Records taken from a dataset:
BEGIN

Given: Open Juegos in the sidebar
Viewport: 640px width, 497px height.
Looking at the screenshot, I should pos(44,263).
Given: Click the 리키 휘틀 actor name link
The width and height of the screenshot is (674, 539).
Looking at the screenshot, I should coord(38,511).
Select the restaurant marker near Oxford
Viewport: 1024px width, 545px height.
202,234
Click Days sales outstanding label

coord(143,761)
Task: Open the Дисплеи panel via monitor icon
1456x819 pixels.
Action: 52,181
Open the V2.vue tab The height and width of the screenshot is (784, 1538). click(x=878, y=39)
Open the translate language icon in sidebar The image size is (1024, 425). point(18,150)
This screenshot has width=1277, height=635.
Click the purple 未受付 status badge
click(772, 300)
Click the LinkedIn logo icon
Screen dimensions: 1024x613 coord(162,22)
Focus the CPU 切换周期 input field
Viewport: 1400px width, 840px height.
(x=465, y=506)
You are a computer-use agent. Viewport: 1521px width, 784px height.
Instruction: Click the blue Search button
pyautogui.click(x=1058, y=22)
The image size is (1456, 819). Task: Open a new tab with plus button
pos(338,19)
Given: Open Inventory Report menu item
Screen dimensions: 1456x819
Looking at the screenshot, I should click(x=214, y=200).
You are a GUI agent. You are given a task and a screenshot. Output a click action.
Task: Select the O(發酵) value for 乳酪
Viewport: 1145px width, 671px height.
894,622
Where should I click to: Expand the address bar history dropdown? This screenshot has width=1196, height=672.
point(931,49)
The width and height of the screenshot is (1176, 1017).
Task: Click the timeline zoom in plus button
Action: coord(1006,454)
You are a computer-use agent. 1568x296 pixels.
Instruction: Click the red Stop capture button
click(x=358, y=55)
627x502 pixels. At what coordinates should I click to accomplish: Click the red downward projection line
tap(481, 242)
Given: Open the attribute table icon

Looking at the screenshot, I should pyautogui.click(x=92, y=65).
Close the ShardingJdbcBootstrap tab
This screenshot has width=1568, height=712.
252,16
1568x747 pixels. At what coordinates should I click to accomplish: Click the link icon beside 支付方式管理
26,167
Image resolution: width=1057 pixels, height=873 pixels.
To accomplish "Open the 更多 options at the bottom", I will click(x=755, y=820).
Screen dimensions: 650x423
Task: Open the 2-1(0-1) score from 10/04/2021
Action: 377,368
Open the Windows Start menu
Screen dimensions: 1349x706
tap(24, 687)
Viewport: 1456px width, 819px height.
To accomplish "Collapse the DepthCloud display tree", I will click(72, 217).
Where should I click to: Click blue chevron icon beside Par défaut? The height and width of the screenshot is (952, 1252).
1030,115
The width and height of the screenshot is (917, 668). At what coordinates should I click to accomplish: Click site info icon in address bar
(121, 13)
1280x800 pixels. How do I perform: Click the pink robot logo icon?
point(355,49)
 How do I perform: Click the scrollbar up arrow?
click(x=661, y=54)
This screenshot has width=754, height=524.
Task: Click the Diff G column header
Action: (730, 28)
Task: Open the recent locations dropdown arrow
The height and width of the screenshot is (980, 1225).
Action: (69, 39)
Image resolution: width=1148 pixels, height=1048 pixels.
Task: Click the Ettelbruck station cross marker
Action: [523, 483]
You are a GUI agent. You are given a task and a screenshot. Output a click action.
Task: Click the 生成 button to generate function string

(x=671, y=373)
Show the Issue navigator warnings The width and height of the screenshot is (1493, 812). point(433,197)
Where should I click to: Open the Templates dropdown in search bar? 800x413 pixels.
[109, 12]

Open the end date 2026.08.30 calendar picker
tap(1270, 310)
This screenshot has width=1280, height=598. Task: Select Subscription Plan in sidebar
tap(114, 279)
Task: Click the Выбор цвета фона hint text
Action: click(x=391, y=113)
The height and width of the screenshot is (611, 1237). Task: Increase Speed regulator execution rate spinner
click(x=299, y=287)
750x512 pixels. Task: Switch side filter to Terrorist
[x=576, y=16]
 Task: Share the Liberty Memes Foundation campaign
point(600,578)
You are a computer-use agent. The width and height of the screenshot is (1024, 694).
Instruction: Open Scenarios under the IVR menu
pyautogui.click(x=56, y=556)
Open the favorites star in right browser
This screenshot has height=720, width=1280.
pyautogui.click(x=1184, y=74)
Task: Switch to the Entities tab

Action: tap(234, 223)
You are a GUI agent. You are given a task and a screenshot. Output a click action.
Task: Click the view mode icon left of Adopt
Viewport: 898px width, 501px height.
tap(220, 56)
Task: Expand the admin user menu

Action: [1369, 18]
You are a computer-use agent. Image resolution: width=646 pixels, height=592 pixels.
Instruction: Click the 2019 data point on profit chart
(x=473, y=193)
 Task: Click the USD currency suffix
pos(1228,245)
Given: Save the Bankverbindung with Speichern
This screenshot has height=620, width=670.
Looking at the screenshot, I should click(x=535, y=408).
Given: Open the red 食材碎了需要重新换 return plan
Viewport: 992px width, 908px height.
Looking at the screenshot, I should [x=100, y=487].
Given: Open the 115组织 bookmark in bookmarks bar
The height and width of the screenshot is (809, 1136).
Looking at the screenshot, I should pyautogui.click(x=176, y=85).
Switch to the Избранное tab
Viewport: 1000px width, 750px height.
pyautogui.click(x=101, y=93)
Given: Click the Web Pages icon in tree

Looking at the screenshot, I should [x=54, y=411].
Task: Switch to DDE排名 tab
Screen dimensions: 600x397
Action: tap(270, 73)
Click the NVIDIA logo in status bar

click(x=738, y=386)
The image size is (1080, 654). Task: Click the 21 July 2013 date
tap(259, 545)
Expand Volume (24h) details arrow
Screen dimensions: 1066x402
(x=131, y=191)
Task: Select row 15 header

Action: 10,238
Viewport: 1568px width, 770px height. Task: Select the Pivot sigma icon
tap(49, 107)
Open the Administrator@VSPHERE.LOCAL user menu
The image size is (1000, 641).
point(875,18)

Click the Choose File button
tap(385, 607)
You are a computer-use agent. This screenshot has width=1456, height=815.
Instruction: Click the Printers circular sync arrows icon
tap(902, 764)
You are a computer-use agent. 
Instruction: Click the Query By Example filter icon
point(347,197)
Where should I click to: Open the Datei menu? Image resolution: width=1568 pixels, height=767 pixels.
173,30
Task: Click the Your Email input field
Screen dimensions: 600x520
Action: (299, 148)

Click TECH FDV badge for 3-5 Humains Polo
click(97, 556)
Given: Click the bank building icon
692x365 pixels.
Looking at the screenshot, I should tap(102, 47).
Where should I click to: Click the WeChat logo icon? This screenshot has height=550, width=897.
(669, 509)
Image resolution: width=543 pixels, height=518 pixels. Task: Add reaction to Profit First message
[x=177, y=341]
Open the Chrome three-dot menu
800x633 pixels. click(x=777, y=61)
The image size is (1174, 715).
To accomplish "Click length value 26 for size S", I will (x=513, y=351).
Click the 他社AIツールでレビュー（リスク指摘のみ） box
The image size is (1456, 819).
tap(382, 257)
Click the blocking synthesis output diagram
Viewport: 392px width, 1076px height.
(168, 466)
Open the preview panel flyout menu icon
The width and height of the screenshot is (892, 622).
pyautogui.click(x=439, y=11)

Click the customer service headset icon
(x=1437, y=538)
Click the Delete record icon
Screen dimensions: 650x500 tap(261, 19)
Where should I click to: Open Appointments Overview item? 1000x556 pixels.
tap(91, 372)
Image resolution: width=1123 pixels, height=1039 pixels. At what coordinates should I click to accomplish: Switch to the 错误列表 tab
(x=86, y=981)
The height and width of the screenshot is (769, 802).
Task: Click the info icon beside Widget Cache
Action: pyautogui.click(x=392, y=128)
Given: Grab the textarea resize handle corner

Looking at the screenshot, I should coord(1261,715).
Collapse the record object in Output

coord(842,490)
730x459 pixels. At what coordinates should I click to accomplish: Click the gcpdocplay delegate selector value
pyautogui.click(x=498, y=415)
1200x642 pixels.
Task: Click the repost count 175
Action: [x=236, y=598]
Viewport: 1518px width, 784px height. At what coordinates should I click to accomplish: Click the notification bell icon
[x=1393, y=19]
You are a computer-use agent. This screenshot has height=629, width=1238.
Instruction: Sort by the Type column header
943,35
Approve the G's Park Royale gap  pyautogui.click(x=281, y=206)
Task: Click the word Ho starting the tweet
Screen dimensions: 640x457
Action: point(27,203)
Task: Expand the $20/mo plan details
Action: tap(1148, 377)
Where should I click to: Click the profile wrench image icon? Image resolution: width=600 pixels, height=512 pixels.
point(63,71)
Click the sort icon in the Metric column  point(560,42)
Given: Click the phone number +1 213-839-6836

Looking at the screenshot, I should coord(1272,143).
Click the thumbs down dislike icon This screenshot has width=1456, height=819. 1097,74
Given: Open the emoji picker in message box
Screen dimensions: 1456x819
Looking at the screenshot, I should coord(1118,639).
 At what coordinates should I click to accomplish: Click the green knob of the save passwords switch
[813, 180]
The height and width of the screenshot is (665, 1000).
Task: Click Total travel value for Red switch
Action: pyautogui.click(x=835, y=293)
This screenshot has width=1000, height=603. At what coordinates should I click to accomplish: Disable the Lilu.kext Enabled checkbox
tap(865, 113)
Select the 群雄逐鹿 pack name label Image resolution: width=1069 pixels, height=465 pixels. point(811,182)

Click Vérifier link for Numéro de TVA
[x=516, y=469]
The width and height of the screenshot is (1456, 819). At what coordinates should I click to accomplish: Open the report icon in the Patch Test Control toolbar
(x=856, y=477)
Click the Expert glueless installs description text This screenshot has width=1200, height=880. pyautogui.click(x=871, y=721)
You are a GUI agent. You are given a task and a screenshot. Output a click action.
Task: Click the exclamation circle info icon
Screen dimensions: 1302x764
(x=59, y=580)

END

• PROMPT: Copy out, word for word, the lines above from the first one through the line containing "(x=465, y=506)", including both of those lines.

• THE OUTPUT:
Given: Open Juegos in the sidebar
Viewport: 640px width, 497px height.
Looking at the screenshot, I should pos(44,263).
Given: Click the 리키 휘틀 actor name link
The width and height of the screenshot is (674, 539).
Looking at the screenshot, I should coord(38,511).
Select the restaurant marker near Oxford
Viewport: 1024px width, 545px height.
202,234
Click Days sales outstanding label

coord(143,761)
Task: Open the Дисплеи panel via monitor icon
1456x819 pixels.
Action: 52,181
Open the V2.vue tab The height and width of the screenshot is (784, 1538). click(x=878, y=39)
Open the translate language icon in sidebar The image size is (1024, 425). point(18,150)
This screenshot has width=1277, height=635.
Click the purple 未受付 status badge
click(772, 300)
Click the LinkedIn logo icon
Screen dimensions: 1024x613 coord(162,22)
Focus the CPU 切换周期 input field
Viewport: 1400px width, 840px height.
(x=465, y=506)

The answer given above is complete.